** Opening Records supplied block **

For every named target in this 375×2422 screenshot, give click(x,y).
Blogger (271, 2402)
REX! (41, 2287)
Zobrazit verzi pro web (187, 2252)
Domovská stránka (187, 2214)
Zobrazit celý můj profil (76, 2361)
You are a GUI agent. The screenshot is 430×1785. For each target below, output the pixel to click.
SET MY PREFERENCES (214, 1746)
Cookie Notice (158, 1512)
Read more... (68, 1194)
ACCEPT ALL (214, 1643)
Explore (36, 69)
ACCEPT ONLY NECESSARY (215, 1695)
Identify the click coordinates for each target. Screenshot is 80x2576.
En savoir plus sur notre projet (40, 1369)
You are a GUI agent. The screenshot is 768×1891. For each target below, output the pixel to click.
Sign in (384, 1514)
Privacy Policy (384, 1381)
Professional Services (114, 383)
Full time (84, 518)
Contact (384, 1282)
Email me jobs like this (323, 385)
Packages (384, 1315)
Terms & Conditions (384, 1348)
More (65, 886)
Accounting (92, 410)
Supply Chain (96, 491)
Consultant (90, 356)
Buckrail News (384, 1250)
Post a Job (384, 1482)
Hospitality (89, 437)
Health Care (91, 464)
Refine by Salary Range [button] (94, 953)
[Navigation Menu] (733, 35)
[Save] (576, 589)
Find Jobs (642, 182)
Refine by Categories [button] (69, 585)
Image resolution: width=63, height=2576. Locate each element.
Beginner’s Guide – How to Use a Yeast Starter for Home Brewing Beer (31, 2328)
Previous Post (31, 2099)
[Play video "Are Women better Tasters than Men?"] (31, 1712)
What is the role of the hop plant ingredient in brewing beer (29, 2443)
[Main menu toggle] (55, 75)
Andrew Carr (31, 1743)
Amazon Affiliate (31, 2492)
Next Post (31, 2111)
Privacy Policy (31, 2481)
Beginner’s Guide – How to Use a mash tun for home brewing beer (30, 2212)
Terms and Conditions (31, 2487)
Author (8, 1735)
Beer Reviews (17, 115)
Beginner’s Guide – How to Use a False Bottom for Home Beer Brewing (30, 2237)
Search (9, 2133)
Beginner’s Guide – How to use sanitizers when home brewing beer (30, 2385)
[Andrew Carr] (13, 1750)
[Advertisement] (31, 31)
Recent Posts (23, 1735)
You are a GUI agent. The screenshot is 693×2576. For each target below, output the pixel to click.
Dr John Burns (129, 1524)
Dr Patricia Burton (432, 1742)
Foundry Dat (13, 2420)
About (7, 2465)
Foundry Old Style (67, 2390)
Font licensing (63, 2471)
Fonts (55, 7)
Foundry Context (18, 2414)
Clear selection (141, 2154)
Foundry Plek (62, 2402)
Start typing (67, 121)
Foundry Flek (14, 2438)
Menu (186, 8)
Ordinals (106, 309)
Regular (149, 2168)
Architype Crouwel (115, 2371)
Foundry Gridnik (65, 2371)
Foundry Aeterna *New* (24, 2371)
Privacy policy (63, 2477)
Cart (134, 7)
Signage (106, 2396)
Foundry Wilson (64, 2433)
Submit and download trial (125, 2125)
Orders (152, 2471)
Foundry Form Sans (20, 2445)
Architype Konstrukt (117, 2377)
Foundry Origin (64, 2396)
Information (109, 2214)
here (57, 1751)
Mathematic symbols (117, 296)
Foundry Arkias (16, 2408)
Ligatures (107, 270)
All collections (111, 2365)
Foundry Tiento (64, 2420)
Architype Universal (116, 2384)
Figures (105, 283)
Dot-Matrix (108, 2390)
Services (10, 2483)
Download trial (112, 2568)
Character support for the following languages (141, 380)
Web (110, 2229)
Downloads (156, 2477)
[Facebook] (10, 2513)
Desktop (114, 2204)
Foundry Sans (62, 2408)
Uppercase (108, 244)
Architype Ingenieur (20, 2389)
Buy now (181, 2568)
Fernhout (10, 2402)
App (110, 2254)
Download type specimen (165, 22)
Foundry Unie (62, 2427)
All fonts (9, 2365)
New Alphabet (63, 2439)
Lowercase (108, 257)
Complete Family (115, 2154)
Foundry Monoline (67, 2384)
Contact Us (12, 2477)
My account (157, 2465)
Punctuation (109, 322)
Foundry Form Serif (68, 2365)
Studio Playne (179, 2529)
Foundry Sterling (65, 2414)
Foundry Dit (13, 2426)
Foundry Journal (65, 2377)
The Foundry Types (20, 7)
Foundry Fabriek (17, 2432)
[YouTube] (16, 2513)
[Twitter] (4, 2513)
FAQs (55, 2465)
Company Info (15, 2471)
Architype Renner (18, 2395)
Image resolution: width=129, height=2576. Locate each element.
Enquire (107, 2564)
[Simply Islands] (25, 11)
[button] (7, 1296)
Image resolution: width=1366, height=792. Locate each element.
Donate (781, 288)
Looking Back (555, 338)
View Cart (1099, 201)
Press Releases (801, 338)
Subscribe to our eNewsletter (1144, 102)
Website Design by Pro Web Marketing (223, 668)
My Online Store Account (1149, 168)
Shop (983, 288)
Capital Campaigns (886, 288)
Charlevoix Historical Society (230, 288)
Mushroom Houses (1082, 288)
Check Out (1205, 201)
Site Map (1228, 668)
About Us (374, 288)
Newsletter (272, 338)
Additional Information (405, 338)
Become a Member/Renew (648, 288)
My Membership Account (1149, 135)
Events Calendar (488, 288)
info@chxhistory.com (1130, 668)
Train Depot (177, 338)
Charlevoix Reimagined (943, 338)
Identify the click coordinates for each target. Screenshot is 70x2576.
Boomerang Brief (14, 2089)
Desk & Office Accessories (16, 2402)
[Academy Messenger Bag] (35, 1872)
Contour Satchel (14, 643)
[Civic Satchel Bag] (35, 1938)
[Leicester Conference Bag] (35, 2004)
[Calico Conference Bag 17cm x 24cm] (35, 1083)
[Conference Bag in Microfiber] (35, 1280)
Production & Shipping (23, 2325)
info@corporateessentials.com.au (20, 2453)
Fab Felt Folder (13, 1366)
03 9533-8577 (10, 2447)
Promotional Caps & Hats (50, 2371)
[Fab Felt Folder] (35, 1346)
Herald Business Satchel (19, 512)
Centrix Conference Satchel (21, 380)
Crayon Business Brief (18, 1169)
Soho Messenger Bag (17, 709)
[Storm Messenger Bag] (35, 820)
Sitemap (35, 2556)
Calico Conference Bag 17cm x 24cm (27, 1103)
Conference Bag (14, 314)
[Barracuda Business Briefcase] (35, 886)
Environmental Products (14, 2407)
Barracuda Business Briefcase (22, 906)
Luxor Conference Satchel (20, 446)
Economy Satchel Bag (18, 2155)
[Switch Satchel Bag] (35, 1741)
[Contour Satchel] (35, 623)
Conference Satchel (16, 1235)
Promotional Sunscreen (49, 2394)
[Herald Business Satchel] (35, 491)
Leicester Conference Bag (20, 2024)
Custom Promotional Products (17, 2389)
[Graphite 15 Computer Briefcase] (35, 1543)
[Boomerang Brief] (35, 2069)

** Closing Records supplied block **

_Task to complete_
From the records above, copy only the lines starting with the line that holds "Studio Playne (179, 2529)" and going on through the line that holds "Herald Business Satchel (19, 512)", exactly as written.

_Result below_
Studio Playne (179, 2529)
Foundry Sterling (65, 2414)
Foundry Dit (13, 2426)
Foundry Journal (65, 2377)
The Foundry Types (20, 7)
Foundry Fabriek (17, 2432)
[YouTube] (16, 2513)
[Twitter] (4, 2513)
FAQs (55, 2465)
Company Info (15, 2471)
Architype Renner (18, 2395)
Image resolution: width=129, height=2576. Locate each element.
Enquire (107, 2564)
[Simply Islands] (25, 11)
[button] (7, 1296)
Image resolution: width=1366, height=792. Locate each element.
Donate (781, 288)
Looking Back (555, 338)
View Cart (1099, 201)
Press Releases (801, 338)
Subscribe to our eNewsletter (1144, 102)
Website Design by Pro Web Marketing (223, 668)
My Online Store Account (1149, 168)
Shop (983, 288)
Capital Campaigns (886, 288)
Charlevoix Historical Society (230, 288)
Mushroom Houses (1082, 288)
Check Out (1205, 201)
Site Map (1228, 668)
About Us (374, 288)
Newsletter (272, 338)
Additional Information (405, 338)
Become a Member/Renew (648, 288)
My Membership Account (1149, 135)
Events Calendar (488, 288)
info@chxhistory.com (1130, 668)
Train Depot (177, 338)
Charlevoix Reimagined (943, 338)
Identify the click coordinates for each target. Screenshot is 70x2576.
Boomerang Brief (14, 2089)
Desk & Office Accessories (16, 2402)
[Academy Messenger Bag] (35, 1872)
Contour Satchel (14, 643)
[Civic Satchel Bag] (35, 1938)
[Leicester Conference Bag] (35, 2004)
[Calico Conference Bag 17cm x 24cm] (35, 1083)
[Conference Bag in Microfiber] (35, 1280)
Production & Shipping (23, 2325)
info@corporateessentials.com.au (20, 2453)
Fab Felt Folder (13, 1366)
03 9533-8577 (10, 2447)
Promotional Caps & Hats (50, 2371)
[Fab Felt Folder] (35, 1346)
Herald Business Satchel (19, 512)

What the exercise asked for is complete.